-- start of Source data --
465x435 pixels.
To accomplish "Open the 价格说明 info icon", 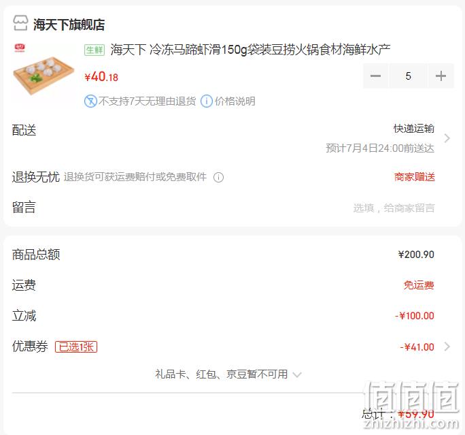I will (207, 101).
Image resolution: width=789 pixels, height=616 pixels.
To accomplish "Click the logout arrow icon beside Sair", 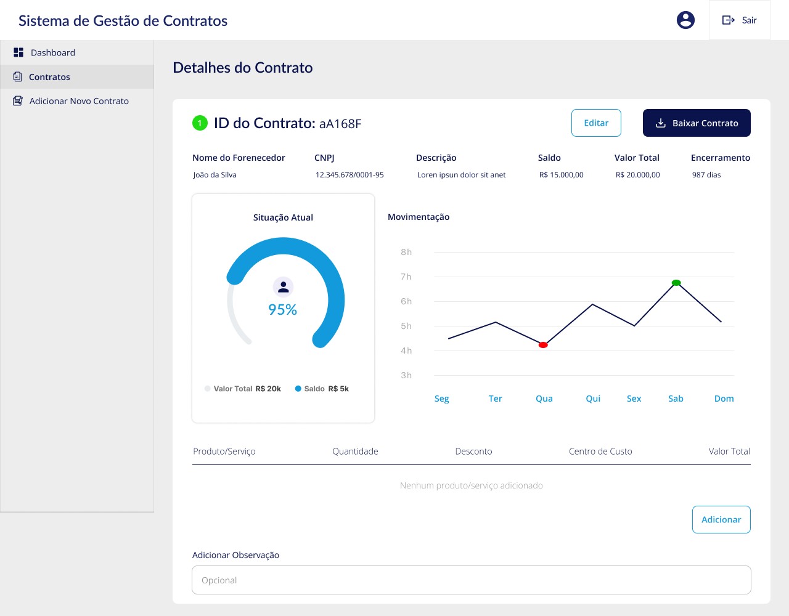I will click(728, 20).
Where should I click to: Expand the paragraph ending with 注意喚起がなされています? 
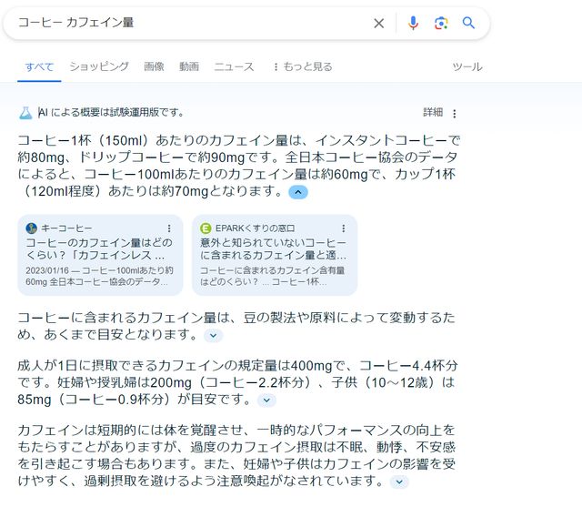tap(400, 482)
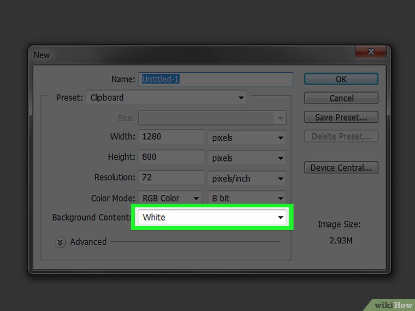Open the Background Contents dropdown
Viewport: 415px width, 311px height.
212,217
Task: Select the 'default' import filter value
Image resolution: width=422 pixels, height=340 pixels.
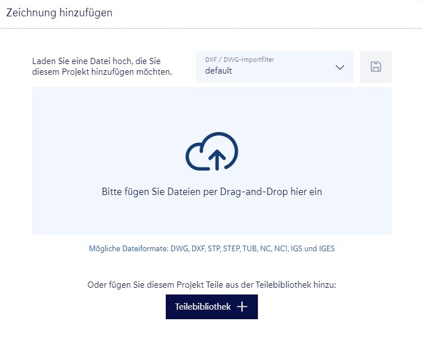Action: pyautogui.click(x=219, y=71)
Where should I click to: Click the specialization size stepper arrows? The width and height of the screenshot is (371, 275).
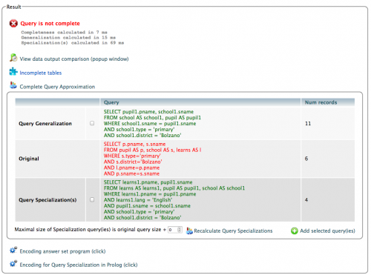(x=180, y=230)
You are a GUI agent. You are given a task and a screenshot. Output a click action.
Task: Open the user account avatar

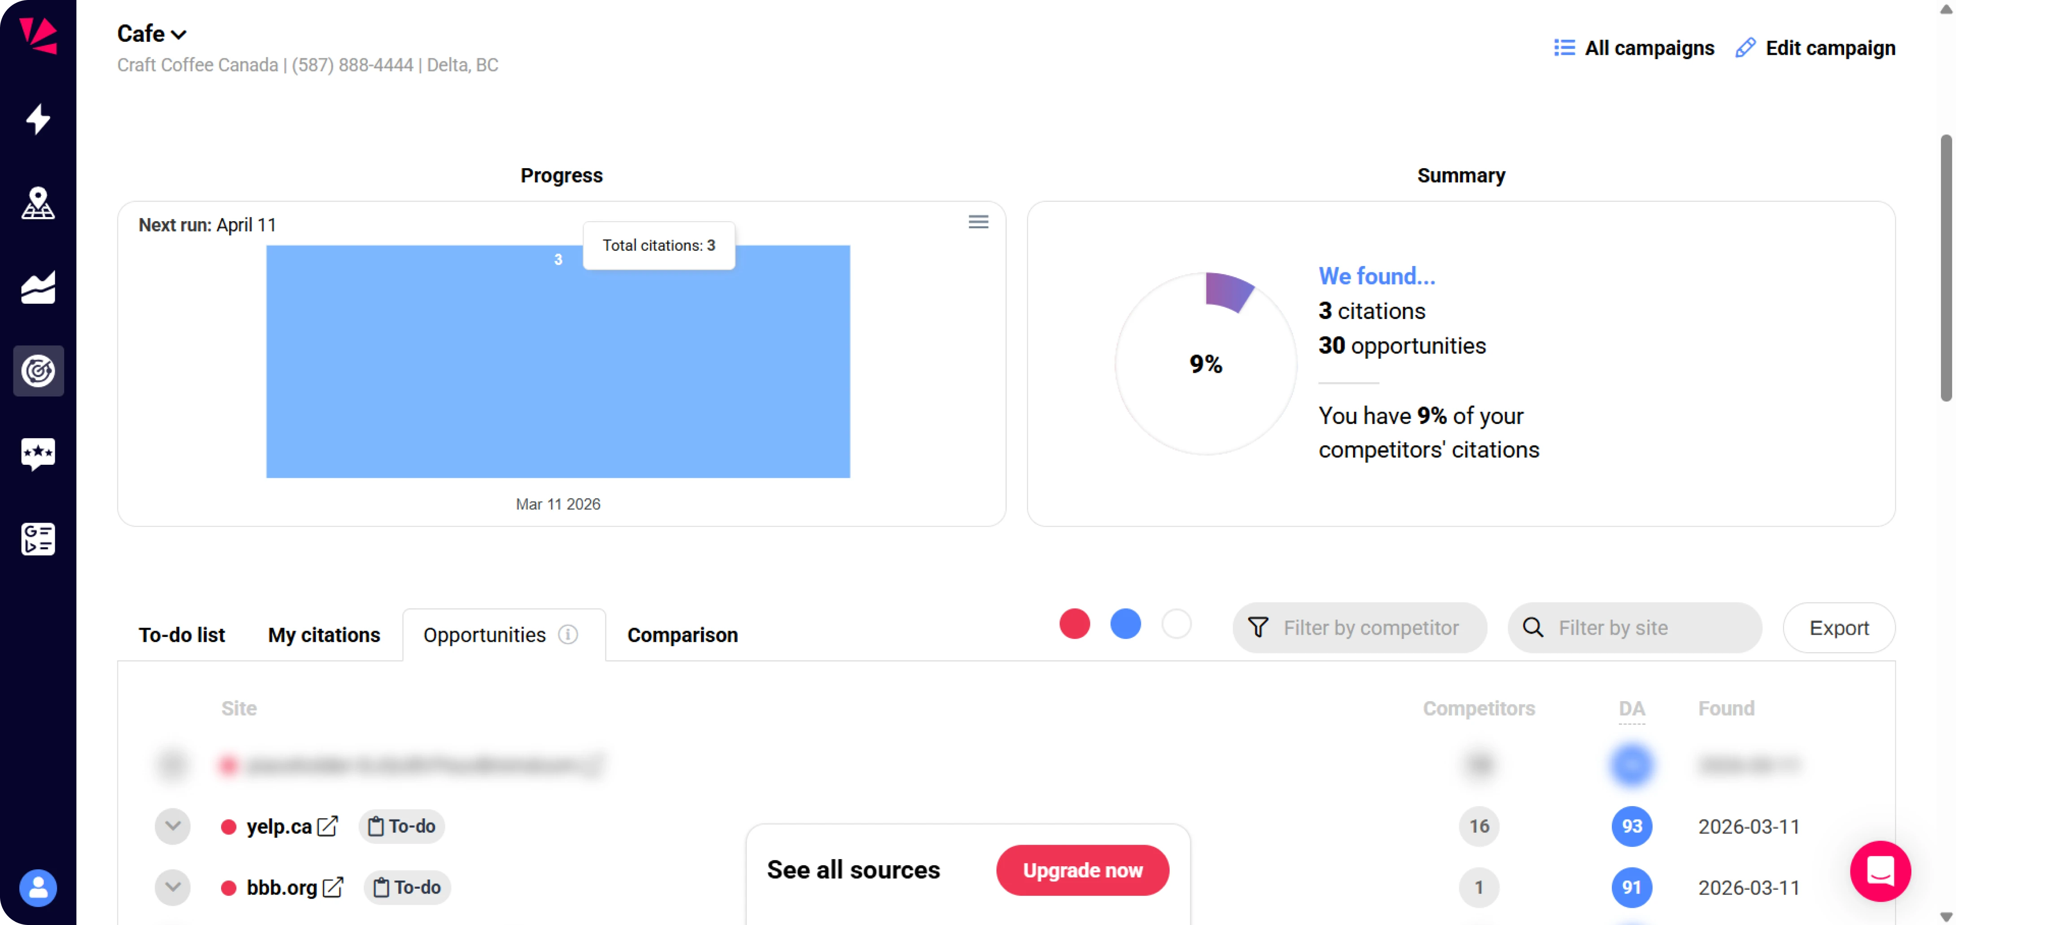click(37, 888)
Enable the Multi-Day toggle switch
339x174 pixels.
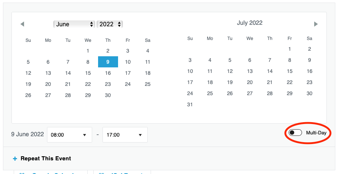click(x=295, y=133)
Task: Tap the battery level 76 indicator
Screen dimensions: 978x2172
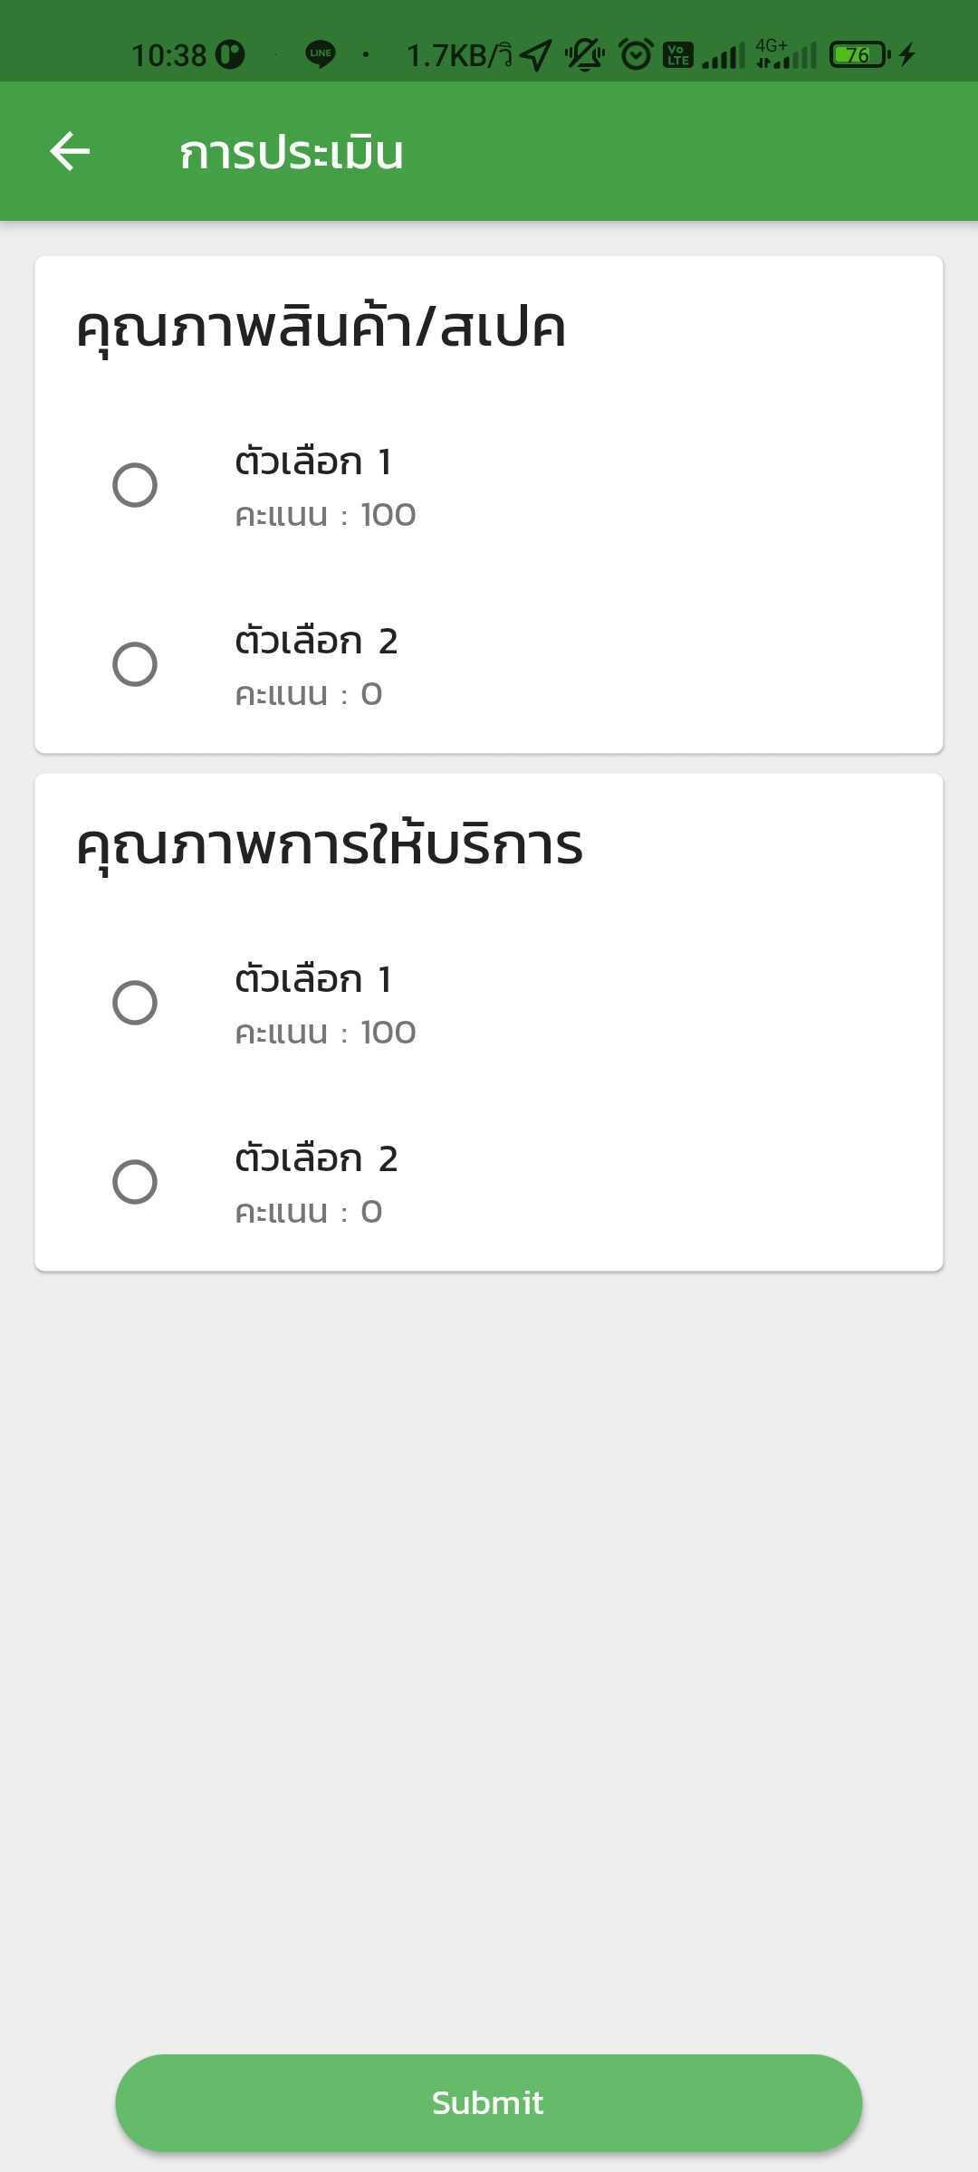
-- end of Source data --
What you should do -
Rewrite the records from the line containing "Where should I click to: Click" through the end of the records, replacing "avatar" with "profile picture" and keeping everything else as it is. Leave the pictures out.

Exercise solution -
Where should I click to: Click the specialization size stepper arrows? The width and height of the screenshot is (371, 275).
(x=180, y=230)
You are a GUI agent. You are given a task and a screenshot. Output a click action.
Task: Open the user account profile picture

click(37, 888)
Enable the Multi-Day toggle switch
339x174 pixels.
click(x=295, y=133)
Task: Tap the battery level 76 indicator
Screen dimensions: 978x2172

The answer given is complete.